Last week I was looking at a really interesting math problem. I needed to write a routine that would accept an array of “observed values” and an array of “expected values” and perform a statistical goodness of fit test to determine if the observed values are (statistically) equal to the expected values or not. This can be done by computing a Chi-square statistic (or a g statistic), and then looking up the computed value against a table of critical Chi-square values. I didn’t like the idea of hard-coding a huge table of Chi-square critical values, and I didn’t like the idea of storing the critical Chi-square values in an external text file. Instead I used ACM Algorithm 299 to write a helper function which accepts a computed Chi-square value and a degrees of freedom value, and which returns the probability that the input value occurred by chance. With the helper in hand, I was then able to write a function which accepts observed and expected values, computes a Chi-square (or g) value, then calls the helper function to see if the computed Chi-square had a 0.05 probability or less or occurring by chance. If so, I reject the null hypothesis and conclude observed and expected are different, otherwise I accept the null hypothesis and conclude that observed and expected are the same (well, actually that there’s not enough evidence to conclude they’re different). Here is the helper function:

public static double ChiSquare(double x, int df)

{

// x = a computed chi-square value. df = degrees of freedom.

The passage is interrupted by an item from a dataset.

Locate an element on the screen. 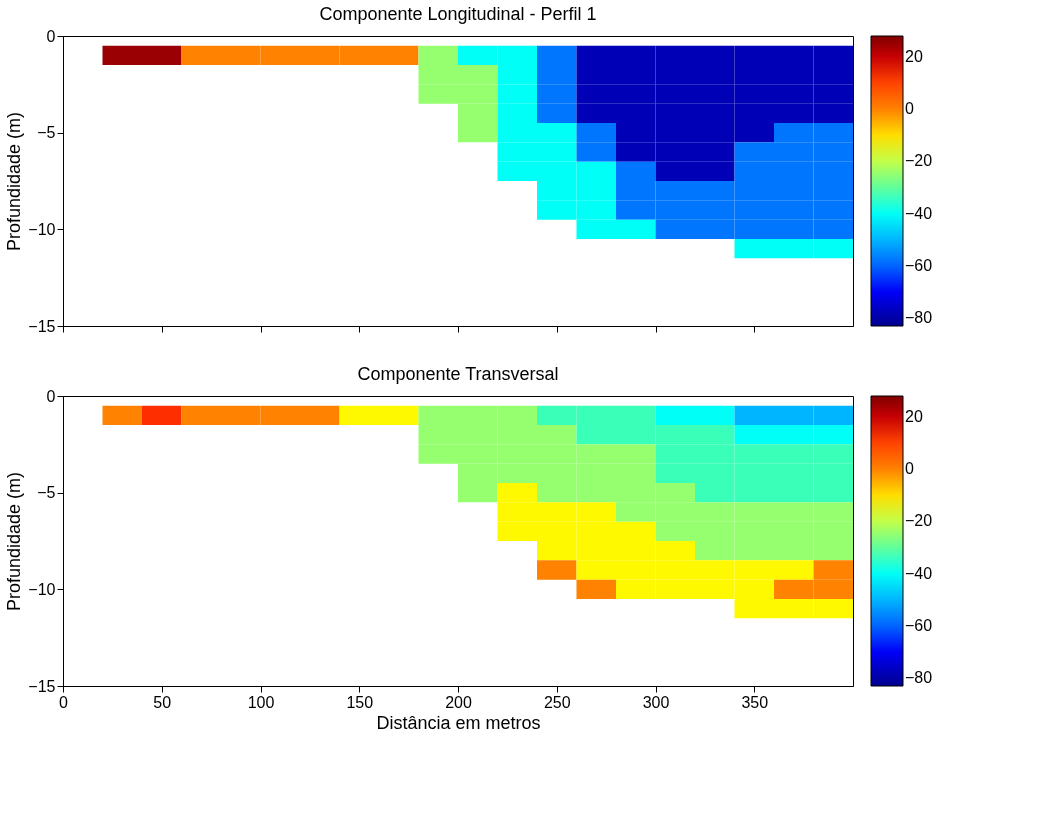  x-tick-label: 300 is located at coordinates (656, 702).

// output = prob. the x value occurred by chance.

// so, for example, if result < 0.05 there is only a 5% chance

// that the x value ocurred by chance and therefore

// we conclude that the actual data which produced x is

// NOT the same as the expected data.

// this function can be used to create a ChiSquareTest proedure.

// ACM Algorithm 299 and update ACM TOMS June 1985.

// Uses custom Exp() function below.

if (x <= 0.0 || df < 1) throw new Exception(“parameter x must be positive and parameter df must be 1 or greater in ChiSquared()”);

double a = 0.0; // 299 variable names

double y = 0.0;

double s = 0.0;

double z = 0.0;

double e = 0.0;

double c;

bool even; // is df even?

a = 0.5 * x;

if (df % 2 == 0) even = true; else even = false;

if (df > 1) y = Exp(-a); // ACM update remark (4)

if (even == true) s = y; else s = 2.0 * Gauss(-Math.Sqrt(x));

if (df > 2)

{

x = 0.5 * (df – 1.0);

if (even == true) z = 1.0; else z = 0.5;

if (a > 40.0) // ACM remark (5)

{

if (even == true) e = 0.0; else e = 0.5723649429247000870717135; // log(sqrt(pi))

c = Math.Log(a); // log base e

while (z <= x)

{

e = Math.Log(z) + e;

s = s + Exp(c * z – a – e); // ACM update remark (6)

z = z + 1.0;

}

return s;

} // a > 40.0

else

{

if (even == true) e = 1.0; else e = 0.5641895835477562869480795 / Math.Sqrt(a); // (1 / sqrt(pi))

c = 0.0;

while (z <= x)

{

e = e * (a / z); // ACM update remark (7)

c = c + e;

z = z + 1.0;

}

return c * y + s;

}

} // df > 2

else

{

return s;

}

} // ChiSquare()

private static double Exp(double x) // ACM update remark (3)

{

if (x < -40.0) // 40.0 is a magic number. ACM update remark (8)

return 0.0;

else

return Math.Exp(x);

}